When the line with "Viewport: 924px width, 1316px" turns up below, begin repeating exactly, and carry on through the line with "This screenshot has width=1194, height=393."; no pictures go into the copy.

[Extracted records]

──────

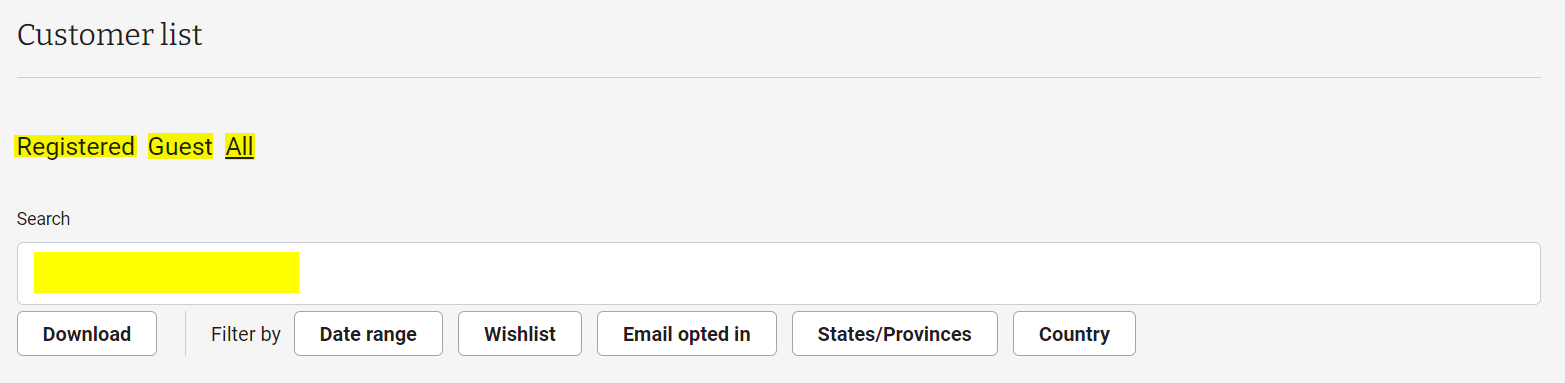Show only guest customers
This screenshot has width=1565, height=383.
click(x=180, y=147)
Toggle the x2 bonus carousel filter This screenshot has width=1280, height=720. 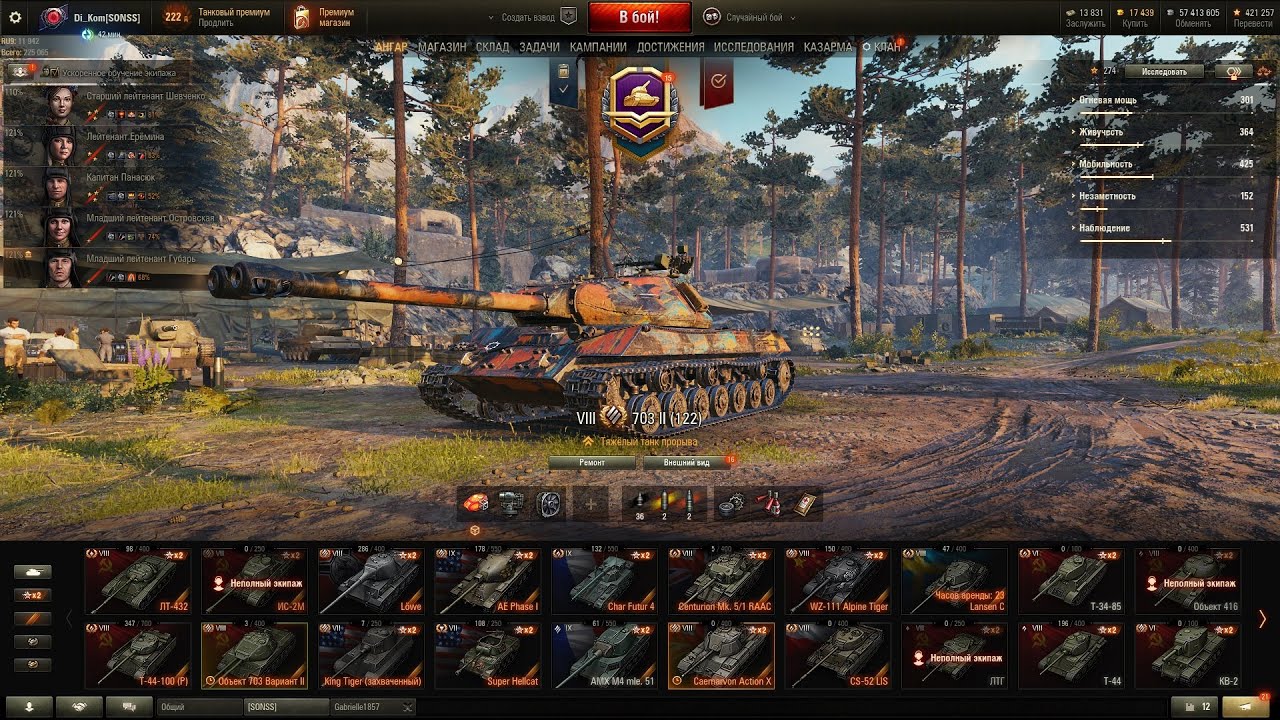tap(32, 595)
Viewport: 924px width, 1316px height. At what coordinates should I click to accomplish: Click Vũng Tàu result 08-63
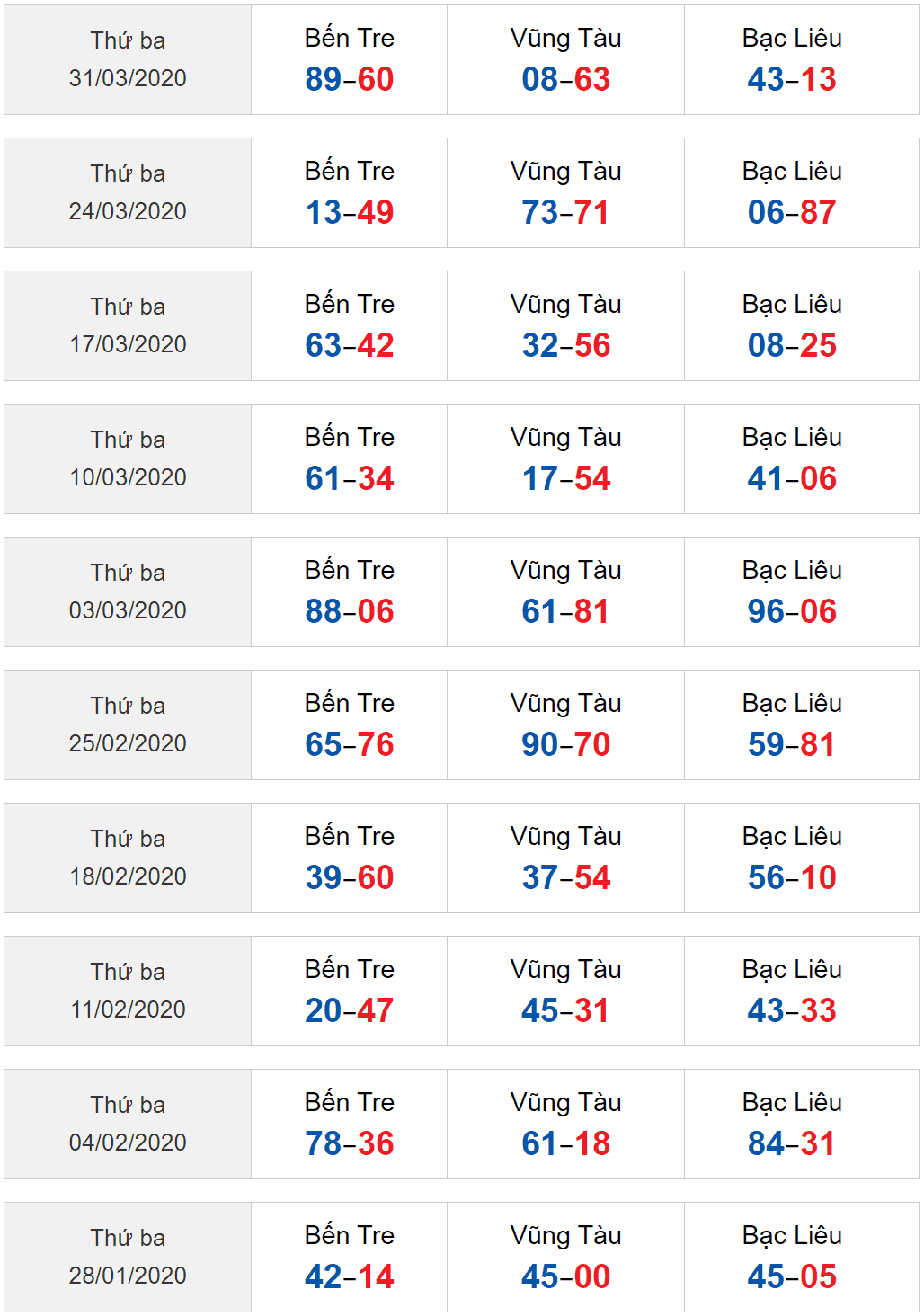point(566,79)
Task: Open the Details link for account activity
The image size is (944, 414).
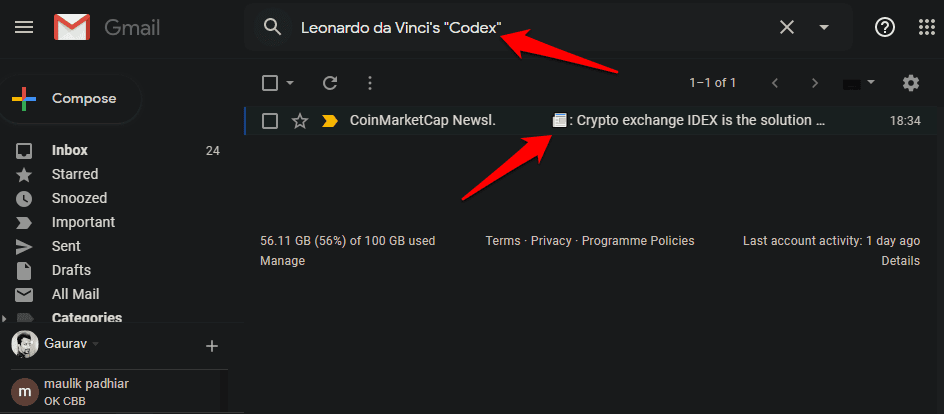Action: 900,261
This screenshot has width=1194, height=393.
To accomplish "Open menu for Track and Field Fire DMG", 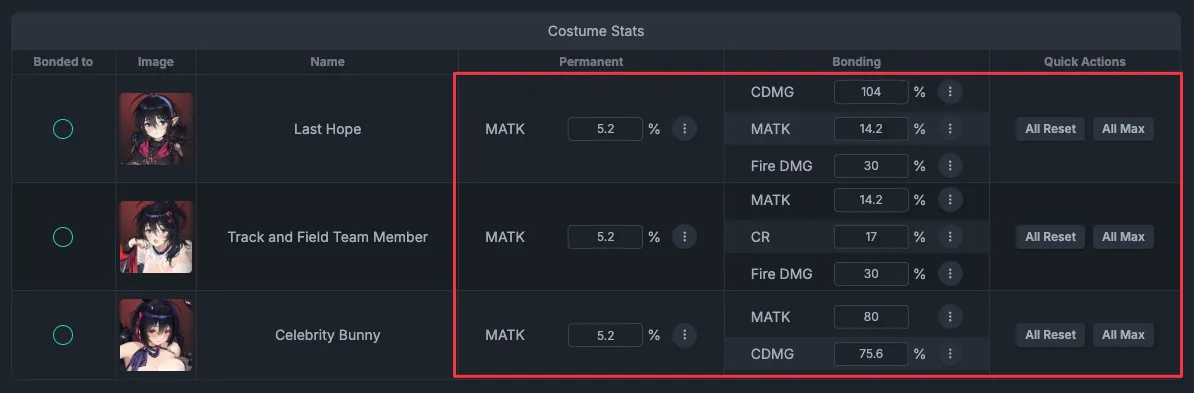I will coord(950,273).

──────

### Response for this exercise
Viewport: 924px width, 1316px height. At what coordinates should I click to accomplish: Click Vũng Tàu result 08-63
point(566,79)
Task: Open the Details link for account activity
The image size is (944, 414).
Action: 900,261
This screenshot has width=1194, height=393.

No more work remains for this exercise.